Lo ganaron 4-2 los locales, y este resultado le permitía a la Bolística recuperar el liderato que luciría hasta el ecuador del torneo, pero igualada con la peña Mallavia que, tapada y siempre ajena a la particular guerra que solo parecía implicar a las tres presuntas favoritas, se hizo muy visible como consecuencia de que estaba resolviendo la meritoria temporada que, de repente, le hacía aparecer en lo más alto de la clasificación y postularse como la cuarta en discordia con la partida formada por Joaquín Peña, Antonio Sánchez, Miguel Pérez y José Antonio Gándara.A estas alturas del torneo Sierrapando inauguraba su casillero tras ganar a domicilio en Cartes, resultado que quedaba en el aire cuando los derrotados impugnaban el resultado ante el Comité de Competición alegando irregularidades en la alineación visitante.

La competición mantuvo una tónica similar de vaivenes hasta la jornada quince, donde los empates entre La Carmencita y Solvay por una parte, y entre Conde San Diego y Bolistica por otra, llevaron la igualdad a la clasificación de la que volvía a sacar tajada la Peña Mallavia, de nuevo líder con un punto sobre La Carmencita y Conde de San Diego, y tres más que la Bolística a solo tres jornadas para acabar la Liga.

Partido decisivo

Así estaban las cosas cuando el líder se presentaba en Santander para disputar el encuentro crucial que en gran manera podía darle el título en el caso de victoria. El partido fue todo un homenaje a los bolos cuando respondió a las mejores expectativas de juego y emoción, y lo acabaron ganando los locales tras levantar un parcial de 0-2 para terminar imponiéndose a sus rivales jugando desde los tiros de 12 y 19 metros.
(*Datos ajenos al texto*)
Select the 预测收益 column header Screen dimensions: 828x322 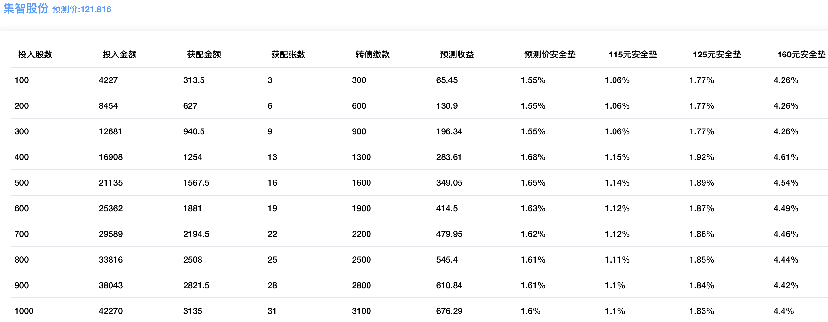(457, 55)
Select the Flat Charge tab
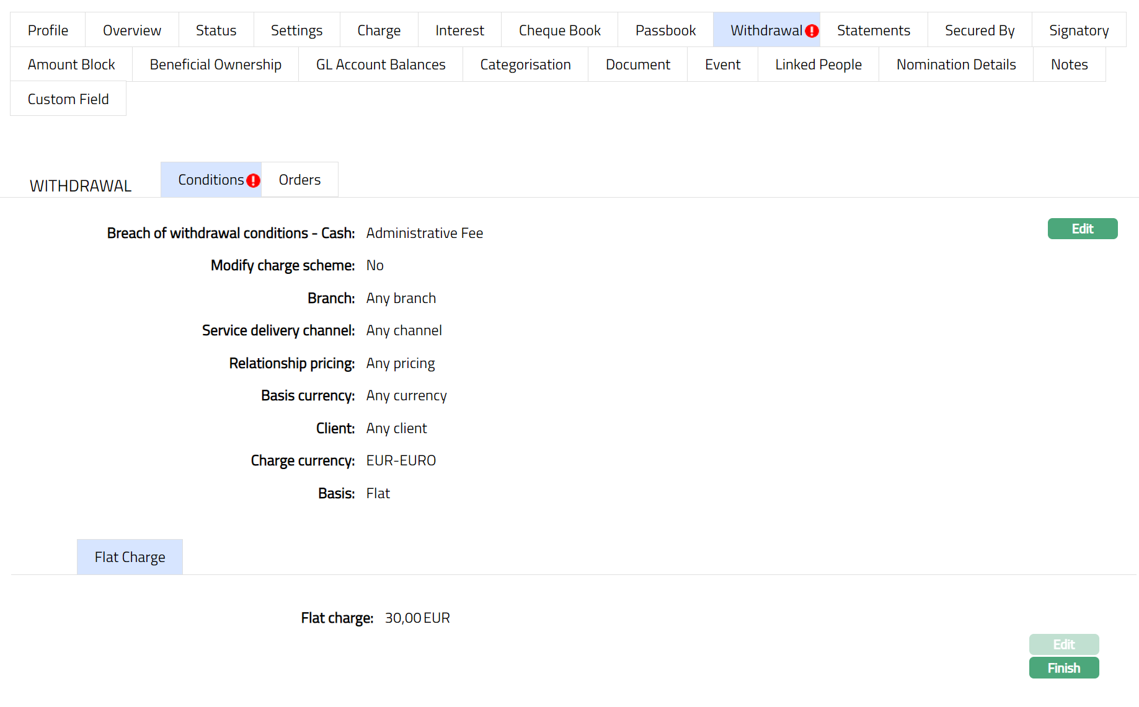 click(130, 557)
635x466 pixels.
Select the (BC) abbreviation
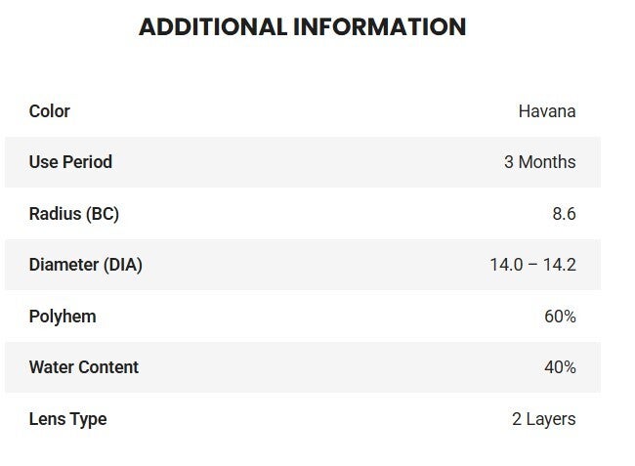pos(104,214)
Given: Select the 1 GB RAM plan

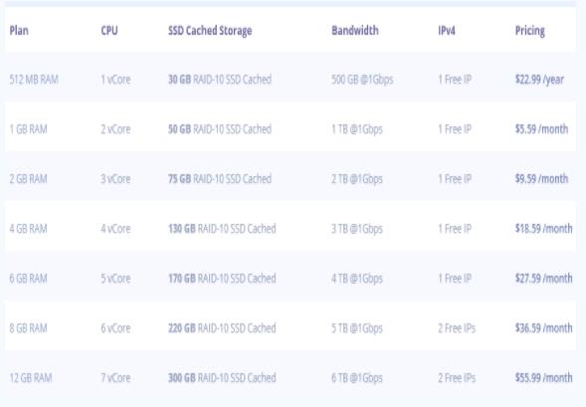Looking at the screenshot, I should 28,129.
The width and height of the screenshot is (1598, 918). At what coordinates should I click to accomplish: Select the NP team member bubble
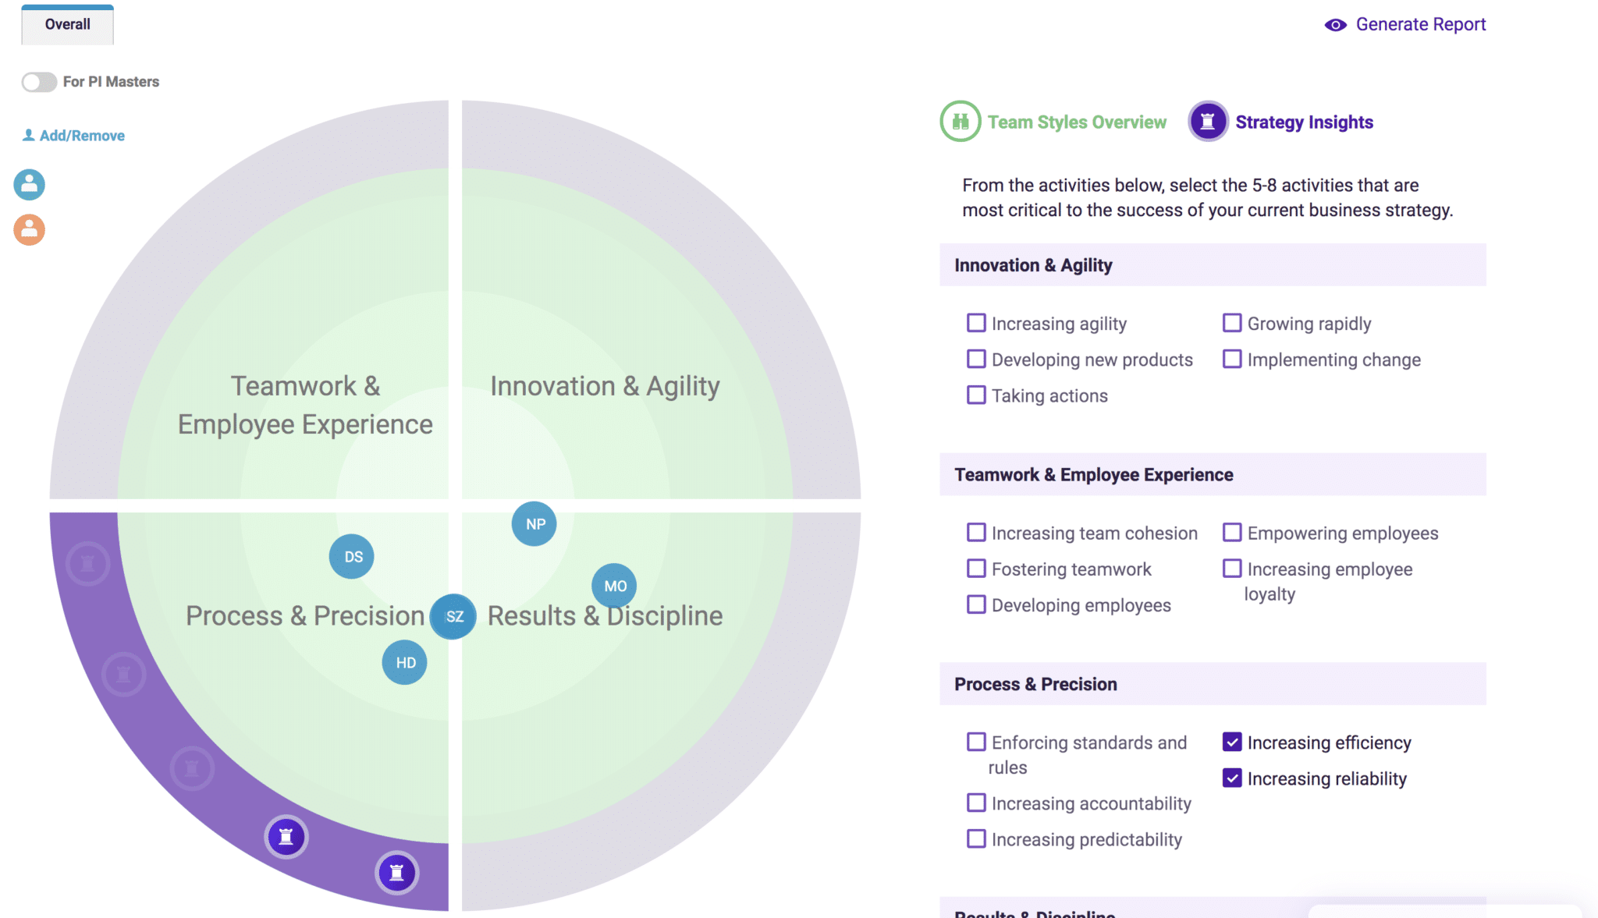(x=534, y=524)
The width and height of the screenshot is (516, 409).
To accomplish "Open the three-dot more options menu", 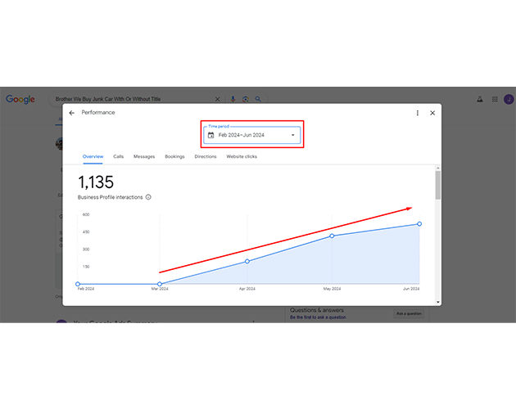I will pyautogui.click(x=418, y=113).
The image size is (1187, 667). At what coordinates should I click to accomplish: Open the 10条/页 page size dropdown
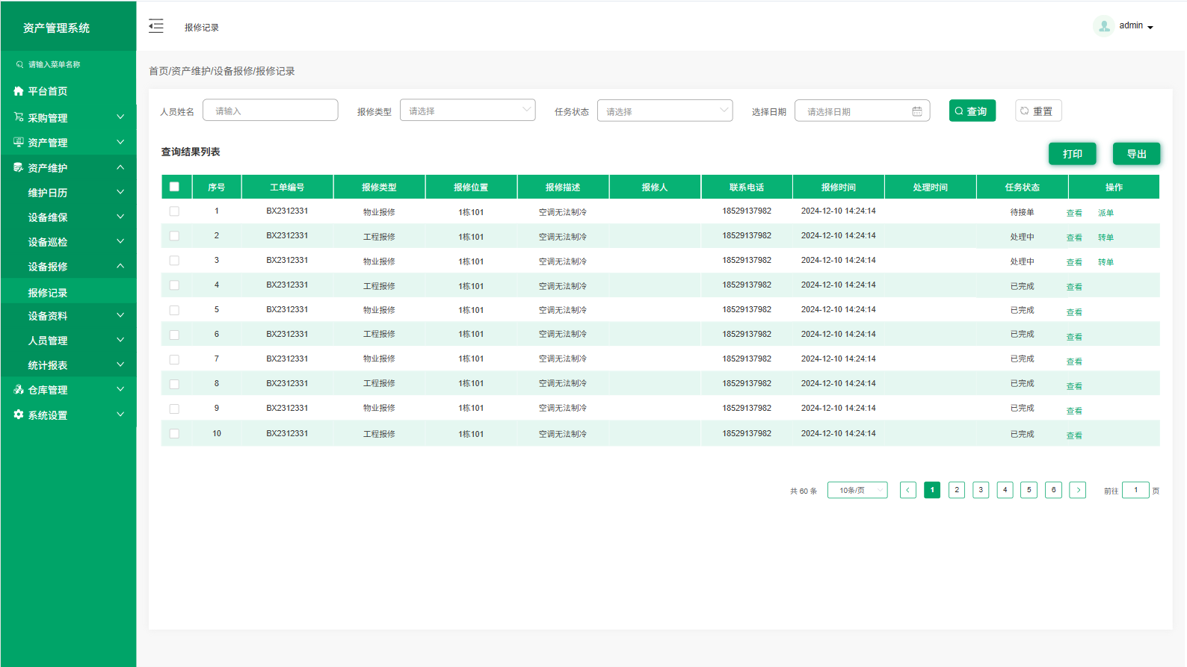pos(857,490)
La Carmencita, Mallavia y Conde San Diego defendían sus opciones en los dos últimos y decisivos partidos que se disputaron seguidos en una jornada doble entre los días 17 y 18 de julio. En la primera fecha se jugaba el que enfrentaba en Cabezón de la Sal a Conde de San Diego y La Carmencita. Un partido de muchos nervios donde los visitantes acabaron imponiéndose, para al día siguiente terminar amarrando el título en su corro frente a Ontaneda. Era su tercera liga consecutiva, la que hacía tres de tres y convertía a la Peña La Carmencita en la indiscutible dueña del torneo, toda vez que con el nuevo título conseguía en propiedad el trofeo de la entonces denominada Diputación Provincial de Santander.

Solo dos puntos por detrás acabaría La Peña Mallavia, por delante de Bolística y Conde de San Diego. Y el descenso fue para Sierrapando cuando el Comité de Competición resolvía aceptar el recurso de la Peña de Cartes y con ello deshacer el empate a puntos entre ambas al darla vencedora del partido impugnado.